Welcome to a harsh truth engineers eventually learn:

Uptime measures server liveness.
Users care about state correctness.

And those are very different things.

The illusion of “up”

Most systems monitor process health:

HTTP 200 OK

But a distributed system can respond perfectly while being completely wrong.

Examples:

API returns 200 with stale data
Writes succeed but never reach downstream systems
Auth works, but data permissions are wrong
Checkout returns success, but payment never captured
Stock shows available, but orders already consumed it elsewhere

The system is alive.
The truth inside it is dead.

The real failure class: state drift

Most “it's up but broken” incidents are not crashes.
They’re state divergence problems.

Systems look healthy because:

CPU OK
DB reachable
Services responding

But internally:

caches out of sync
queues lagging
partial writes
retries overwriting newer state
external APIs delayed
eventual consistency biting you

Your monitoring says “system operational”.
Reality says “state is no longer trustworthy.”

That’s not downtime.
That’s silent correctness failure — much worse.
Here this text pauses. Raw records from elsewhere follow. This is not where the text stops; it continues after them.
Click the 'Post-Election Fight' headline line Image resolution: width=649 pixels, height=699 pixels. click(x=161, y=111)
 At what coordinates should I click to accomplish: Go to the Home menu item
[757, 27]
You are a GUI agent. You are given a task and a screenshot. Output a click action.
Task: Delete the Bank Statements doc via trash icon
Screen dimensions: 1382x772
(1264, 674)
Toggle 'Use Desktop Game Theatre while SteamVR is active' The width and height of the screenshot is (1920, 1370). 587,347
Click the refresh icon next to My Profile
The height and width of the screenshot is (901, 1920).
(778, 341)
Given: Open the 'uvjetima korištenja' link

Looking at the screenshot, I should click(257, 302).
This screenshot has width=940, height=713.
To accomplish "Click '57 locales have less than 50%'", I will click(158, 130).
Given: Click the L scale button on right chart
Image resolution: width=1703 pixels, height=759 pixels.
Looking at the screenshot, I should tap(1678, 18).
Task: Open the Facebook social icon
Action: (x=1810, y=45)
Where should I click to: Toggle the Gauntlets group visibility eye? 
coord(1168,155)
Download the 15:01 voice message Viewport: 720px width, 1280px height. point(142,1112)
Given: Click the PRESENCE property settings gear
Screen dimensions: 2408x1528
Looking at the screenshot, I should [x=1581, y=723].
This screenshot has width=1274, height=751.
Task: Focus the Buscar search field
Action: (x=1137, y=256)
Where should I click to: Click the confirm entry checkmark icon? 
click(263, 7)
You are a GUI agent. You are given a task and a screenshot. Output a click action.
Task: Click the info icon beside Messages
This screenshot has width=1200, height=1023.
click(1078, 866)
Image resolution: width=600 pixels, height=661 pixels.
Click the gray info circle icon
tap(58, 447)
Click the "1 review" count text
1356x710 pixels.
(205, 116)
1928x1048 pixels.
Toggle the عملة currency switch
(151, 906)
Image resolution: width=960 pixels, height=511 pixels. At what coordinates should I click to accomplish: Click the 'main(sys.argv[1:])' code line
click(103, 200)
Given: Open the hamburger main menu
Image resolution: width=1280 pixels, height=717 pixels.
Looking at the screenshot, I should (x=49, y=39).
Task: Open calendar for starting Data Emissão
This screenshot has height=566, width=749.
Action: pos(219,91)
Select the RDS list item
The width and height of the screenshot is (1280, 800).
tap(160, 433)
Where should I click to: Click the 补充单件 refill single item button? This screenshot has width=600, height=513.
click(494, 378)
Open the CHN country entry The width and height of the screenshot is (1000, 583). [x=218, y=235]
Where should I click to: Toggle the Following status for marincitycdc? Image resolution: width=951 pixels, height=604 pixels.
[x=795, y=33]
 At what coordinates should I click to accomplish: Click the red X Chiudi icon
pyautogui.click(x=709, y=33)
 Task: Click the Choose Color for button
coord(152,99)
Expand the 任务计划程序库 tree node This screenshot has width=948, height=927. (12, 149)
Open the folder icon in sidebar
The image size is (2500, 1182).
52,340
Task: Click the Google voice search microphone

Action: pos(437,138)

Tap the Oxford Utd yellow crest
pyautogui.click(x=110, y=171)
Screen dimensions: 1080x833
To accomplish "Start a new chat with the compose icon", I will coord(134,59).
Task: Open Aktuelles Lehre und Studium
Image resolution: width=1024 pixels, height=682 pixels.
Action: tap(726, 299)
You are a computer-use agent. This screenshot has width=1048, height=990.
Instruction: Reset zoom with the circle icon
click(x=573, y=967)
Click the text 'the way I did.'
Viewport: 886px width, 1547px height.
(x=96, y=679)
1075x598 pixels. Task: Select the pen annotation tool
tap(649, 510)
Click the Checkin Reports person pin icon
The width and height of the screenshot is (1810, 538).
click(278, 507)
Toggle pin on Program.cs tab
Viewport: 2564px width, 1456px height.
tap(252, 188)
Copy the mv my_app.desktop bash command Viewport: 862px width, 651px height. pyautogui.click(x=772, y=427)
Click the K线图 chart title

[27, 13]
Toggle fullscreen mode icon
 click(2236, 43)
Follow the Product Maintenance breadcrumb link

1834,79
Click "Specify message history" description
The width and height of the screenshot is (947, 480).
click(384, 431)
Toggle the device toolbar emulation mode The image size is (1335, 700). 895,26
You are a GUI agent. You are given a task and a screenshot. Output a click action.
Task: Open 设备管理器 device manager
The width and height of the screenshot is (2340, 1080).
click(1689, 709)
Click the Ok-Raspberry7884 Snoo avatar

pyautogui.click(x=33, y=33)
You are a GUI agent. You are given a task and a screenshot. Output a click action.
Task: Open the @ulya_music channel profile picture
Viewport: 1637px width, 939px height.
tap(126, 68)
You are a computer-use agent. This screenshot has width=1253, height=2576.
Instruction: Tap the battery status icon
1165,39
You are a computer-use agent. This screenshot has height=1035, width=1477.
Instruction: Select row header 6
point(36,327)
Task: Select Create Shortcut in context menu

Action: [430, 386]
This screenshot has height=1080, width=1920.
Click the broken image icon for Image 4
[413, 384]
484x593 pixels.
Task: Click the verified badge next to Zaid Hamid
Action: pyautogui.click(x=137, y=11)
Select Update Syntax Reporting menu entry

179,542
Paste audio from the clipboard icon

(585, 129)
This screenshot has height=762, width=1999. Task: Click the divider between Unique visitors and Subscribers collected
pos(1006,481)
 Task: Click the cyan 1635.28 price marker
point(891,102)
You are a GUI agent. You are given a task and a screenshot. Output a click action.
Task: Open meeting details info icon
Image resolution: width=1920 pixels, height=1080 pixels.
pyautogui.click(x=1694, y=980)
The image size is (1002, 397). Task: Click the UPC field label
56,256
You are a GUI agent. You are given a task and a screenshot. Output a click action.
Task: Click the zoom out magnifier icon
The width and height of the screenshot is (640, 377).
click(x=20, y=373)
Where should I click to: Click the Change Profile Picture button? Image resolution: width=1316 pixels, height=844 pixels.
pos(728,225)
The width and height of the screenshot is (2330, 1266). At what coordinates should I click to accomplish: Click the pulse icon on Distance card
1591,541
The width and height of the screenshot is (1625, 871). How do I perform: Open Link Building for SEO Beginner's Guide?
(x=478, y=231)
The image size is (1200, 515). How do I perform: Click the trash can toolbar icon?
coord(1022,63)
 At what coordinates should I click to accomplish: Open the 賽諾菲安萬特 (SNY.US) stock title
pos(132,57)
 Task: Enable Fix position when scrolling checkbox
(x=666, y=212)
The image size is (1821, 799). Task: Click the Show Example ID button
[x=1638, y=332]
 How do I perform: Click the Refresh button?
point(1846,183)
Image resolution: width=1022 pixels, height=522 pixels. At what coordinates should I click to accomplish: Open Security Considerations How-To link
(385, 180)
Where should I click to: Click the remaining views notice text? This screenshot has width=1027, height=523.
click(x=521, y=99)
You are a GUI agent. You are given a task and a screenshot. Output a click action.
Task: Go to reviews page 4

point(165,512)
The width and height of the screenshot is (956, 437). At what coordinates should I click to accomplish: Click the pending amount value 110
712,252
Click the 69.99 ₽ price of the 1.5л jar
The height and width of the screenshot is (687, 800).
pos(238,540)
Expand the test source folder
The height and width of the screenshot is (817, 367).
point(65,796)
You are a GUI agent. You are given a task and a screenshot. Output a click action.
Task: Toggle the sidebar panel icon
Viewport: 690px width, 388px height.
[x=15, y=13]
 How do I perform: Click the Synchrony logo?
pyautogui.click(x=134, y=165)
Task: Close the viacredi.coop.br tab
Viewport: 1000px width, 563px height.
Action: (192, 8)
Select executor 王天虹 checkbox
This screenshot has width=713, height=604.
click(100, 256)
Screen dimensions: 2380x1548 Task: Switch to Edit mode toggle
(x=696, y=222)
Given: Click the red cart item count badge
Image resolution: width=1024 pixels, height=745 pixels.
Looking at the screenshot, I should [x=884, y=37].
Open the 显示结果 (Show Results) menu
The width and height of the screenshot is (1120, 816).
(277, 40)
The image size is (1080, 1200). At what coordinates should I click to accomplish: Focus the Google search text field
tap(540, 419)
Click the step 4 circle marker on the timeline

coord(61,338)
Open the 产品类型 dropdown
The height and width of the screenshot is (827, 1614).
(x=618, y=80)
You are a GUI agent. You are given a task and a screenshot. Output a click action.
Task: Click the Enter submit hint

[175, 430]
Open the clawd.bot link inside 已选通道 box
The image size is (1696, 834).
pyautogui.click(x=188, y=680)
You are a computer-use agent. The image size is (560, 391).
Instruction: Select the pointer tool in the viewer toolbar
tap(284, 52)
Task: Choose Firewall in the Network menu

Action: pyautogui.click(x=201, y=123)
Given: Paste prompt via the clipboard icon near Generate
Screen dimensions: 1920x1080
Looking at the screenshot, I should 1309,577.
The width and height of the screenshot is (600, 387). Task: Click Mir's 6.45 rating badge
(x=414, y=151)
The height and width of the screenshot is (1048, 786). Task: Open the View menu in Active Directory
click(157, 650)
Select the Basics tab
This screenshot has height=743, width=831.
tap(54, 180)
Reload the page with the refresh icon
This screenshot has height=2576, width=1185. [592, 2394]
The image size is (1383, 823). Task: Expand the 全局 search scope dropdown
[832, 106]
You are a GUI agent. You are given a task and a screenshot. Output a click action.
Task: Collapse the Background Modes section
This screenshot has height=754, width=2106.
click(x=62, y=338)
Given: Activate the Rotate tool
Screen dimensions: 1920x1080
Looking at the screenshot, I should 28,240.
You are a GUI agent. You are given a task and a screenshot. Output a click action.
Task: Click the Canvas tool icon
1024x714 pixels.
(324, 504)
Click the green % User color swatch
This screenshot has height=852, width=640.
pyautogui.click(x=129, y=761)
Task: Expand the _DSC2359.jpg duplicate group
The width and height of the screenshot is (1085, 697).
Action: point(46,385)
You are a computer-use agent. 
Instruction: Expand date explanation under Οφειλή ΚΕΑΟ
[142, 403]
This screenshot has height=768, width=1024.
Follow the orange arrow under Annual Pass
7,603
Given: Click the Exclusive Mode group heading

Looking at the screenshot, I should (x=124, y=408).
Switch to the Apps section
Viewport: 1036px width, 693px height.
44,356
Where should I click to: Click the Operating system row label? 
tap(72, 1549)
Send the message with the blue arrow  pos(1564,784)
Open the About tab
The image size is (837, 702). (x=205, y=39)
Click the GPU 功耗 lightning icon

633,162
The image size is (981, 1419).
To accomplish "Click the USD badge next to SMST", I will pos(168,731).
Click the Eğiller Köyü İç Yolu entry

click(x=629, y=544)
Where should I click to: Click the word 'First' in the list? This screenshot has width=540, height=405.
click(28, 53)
Why uptime is the wrong mental model

Uptime answers:

“Is the machine alive?”

Users ask:

“Did the system do the correct thing?”

Those are different layers:

Layer	What uptime measures	What users experience
Infra	Processes running	Irrelevant
Network	Requests succeed	Still irrelevant
App	Endpoint returns	Still not enough
State	Correct data & side-effects	This is what matters

Most outages today are not infrastructure failures.
They are correctness failures in distributed state.

What you should actually measure

1. Correctness SLIs

Not just response success — result validity.

Did the order actually get created?
Did payment get captured?
Did inventory decrement once, not twice?
Is user data consistent across services?

If the side-effect didn’t happen, the request was a failure — even if it returned 200.

2. End-to-end invariants

Every system has truths that must always hold:

Stock never negative
Order cannot be paid twice
One user = one identity
Total debits = total credits

These invariants breaking is worse than downtime.

3. User-journey success rate

Not “endpoint success”.
Journey success:

Login → Browse → Add to cart → Pay → Order confirmed

If this drops from 98% to 85%, you're broken.
Even if uptime is 100%.

4. Lag and staleness metrics

Distributed systems rot from delay:

queue depth
replication lag
cache age
sync delay between services

Lag is future inconsistency waiting to explode.

The mindset shift

Stop asking:

“Is the system up?”

Start asking:

“Is the system still telling the truth?”

Because modern outages look like this:

No errors
No crashes
No alerts

Just:

refunds
data mismatches
user confusion
support chaos

The worst failures are quiet.

The bottom line

A system that responds but lies is worse than a system that’s down.

Downtime is visible.
Incorrect state is invisible — until money, trust, or data integrity is gone.

Uptime is liveness.
Users care about correctness.

Those are not the same metric.

What’s the worst “everything green, everything wrong” incident you’ve seen?

Top comments (1)

👾 FrancisTRDev 👾 • Feb 3

This is a great post! Even though it is working, it doesn't mean it is truly working as intended! Great work!